Every country has its own specific cuisine and with that comes the stranger side of the menu. Wherever you travel to, you’re sure to come across food that will be totally new to you that you may be apprehensive to try. But you never know, it could be completely worth it and become your new favorite! With that in mind, today’s post is all about the weirdest foods to try in Spain. Do you dare to take the plunge?

Goose barnacles

1. Goose Barnacles

Funnily enough, they have approximately nothing to do with geese. Also known as Pedunculata or percebes, goose barnacles are filter-feeding crustaceans that attach themselves to rocks and cliff faces and are usually found on the coast of the oceans. Unsurprising, seeing as they’re crustaceans. They’re seen as a delicacy in Spain and Portugal, and despite being widely consumed throughout, they’re extremely expensive. This is because they usually live in spots that are difficult to reach, so a lot of risk is involved for those who collect them. Before serving, percebes are boiled in brine and served whole. In order to eat them, you remove the innards from their scaly case, remove the claw and eat the remainder. Feeling brave? They’re more appetizing than they sound, we promise!


2. Angulas/Gulas

Don’t be fooled, this does look like a plate of spaghetti, but it couldn’t be further from that! What you see above is a portion of skinned baby eels, also known as angulas, which are another expensive delicacy in Spain. The usual way to make them is to sauté them in olive oil, adding plenty of garlic for a delicious flavour. If splashing out isn’t your thing, you can also get a less expensive alternative called gulas, which is equally as delicious but nicer to your wallet. These are made from surimi, which is a Japanese word for minced fish. Spain is known worldwide for its delicious seafood, so why is this any different? Strange as it may be, there’s every chance of it being delicious too!


3. Breadcrumbs/Migas

But not in the way you’re expecting them! We usually know breadcrumbs as the main ingredient in two specific meals: stuffing, or desserts. The Spanish equivalent is known as migas and is served savoury on its own. They’re usually fried with paprika, garlic and olive oil, and make a wholesome and filling main course that’s enjoyed throughout Spain.
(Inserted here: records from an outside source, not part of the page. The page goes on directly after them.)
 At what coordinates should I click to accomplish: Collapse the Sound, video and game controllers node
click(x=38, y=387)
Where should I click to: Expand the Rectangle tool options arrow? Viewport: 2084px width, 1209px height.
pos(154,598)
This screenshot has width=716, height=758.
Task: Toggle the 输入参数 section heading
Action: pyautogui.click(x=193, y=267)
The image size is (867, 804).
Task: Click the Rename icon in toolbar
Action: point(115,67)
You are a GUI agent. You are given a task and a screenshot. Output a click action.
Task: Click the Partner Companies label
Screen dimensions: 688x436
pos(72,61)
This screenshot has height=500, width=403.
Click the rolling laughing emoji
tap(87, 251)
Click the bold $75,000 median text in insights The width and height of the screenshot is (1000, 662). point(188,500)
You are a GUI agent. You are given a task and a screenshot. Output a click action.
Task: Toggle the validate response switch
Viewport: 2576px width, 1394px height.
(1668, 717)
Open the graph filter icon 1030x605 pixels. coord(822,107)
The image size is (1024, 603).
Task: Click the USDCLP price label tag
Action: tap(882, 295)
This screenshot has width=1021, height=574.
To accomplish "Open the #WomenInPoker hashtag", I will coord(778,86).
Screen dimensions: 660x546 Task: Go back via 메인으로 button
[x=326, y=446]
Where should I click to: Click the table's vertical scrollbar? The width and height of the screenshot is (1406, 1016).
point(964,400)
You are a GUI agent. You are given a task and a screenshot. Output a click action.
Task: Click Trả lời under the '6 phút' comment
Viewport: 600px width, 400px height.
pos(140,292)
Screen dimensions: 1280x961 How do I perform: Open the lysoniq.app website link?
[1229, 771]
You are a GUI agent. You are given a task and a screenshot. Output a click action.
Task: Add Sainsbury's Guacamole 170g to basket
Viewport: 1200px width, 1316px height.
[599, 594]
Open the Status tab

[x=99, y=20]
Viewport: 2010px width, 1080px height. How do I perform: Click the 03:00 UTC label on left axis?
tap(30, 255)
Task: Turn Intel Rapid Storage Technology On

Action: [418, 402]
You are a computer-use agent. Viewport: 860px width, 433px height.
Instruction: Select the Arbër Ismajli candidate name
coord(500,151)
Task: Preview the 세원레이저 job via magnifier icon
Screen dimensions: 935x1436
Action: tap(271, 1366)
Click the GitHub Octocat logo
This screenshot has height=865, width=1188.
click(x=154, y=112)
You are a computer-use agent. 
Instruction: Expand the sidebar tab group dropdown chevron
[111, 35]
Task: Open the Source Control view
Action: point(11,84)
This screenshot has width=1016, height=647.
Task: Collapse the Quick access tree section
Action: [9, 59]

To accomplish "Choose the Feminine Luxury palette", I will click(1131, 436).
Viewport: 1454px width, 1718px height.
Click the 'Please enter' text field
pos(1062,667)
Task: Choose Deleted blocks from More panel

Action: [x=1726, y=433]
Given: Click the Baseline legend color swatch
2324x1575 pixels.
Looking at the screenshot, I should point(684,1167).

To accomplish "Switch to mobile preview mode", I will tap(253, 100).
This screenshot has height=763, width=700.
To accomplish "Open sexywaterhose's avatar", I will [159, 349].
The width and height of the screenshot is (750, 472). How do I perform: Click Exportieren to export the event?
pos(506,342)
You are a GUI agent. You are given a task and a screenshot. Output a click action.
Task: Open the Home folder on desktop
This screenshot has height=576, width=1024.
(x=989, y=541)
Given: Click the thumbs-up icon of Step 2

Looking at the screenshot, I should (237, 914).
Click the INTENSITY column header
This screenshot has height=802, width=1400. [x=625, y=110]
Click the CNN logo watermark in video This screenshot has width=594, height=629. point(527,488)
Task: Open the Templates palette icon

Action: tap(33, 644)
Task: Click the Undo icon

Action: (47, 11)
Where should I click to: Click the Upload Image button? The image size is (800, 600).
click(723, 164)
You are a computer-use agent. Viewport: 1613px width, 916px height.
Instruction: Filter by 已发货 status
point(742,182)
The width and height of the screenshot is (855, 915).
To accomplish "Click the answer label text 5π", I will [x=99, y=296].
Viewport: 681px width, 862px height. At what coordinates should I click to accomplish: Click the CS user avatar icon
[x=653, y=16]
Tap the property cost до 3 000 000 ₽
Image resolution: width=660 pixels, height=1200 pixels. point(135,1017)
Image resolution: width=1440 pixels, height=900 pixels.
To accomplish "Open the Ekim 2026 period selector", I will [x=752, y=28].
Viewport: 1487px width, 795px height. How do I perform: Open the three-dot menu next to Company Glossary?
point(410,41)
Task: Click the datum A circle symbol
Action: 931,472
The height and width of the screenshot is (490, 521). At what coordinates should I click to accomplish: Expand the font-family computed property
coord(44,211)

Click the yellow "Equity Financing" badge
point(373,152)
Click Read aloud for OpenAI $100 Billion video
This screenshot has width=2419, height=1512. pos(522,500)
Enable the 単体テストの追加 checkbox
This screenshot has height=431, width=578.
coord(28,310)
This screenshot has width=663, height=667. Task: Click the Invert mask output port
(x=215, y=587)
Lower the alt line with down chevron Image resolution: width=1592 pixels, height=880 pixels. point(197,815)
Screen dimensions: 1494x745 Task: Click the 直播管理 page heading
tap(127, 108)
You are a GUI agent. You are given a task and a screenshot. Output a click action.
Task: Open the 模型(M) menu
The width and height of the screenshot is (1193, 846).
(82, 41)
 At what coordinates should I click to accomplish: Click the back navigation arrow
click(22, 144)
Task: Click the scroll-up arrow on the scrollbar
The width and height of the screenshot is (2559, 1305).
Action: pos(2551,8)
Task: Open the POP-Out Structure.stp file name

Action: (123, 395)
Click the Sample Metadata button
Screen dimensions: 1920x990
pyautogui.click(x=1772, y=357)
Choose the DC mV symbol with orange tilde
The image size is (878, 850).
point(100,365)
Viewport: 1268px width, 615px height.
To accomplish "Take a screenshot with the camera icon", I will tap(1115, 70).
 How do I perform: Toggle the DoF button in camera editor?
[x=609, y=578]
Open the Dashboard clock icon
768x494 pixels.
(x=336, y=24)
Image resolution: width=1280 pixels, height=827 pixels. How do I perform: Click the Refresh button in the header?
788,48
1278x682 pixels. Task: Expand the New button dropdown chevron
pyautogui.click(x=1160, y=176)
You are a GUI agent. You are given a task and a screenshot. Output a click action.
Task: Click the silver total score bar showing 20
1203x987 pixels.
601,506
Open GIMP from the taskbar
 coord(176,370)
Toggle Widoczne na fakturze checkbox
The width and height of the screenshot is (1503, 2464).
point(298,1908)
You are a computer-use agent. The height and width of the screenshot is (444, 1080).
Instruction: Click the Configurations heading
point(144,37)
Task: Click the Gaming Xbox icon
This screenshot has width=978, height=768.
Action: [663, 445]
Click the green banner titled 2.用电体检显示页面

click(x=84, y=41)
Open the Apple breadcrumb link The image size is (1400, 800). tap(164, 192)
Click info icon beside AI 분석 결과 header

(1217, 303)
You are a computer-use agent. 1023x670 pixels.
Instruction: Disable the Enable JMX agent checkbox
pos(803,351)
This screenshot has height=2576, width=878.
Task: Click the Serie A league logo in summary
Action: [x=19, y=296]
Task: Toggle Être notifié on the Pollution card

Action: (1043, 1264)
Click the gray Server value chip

If you plan on potentially making it yourself, it’s best to use bread that’s somewhat stale, as the finished meal will stay together better. The bread is moistened and left to set for 20 minutes. Olive oil and garlic are added to a frying pan to coat it, ensuring that the bread picks up all of the flavor. When you add the bread, stir is constantly and break it up into smaller pieces until it resembles the consistency of breadcrumbs. The end result should be soft on the inside and crispy on the outside. Serve with pepper and chorizo sausage, and dinner is served!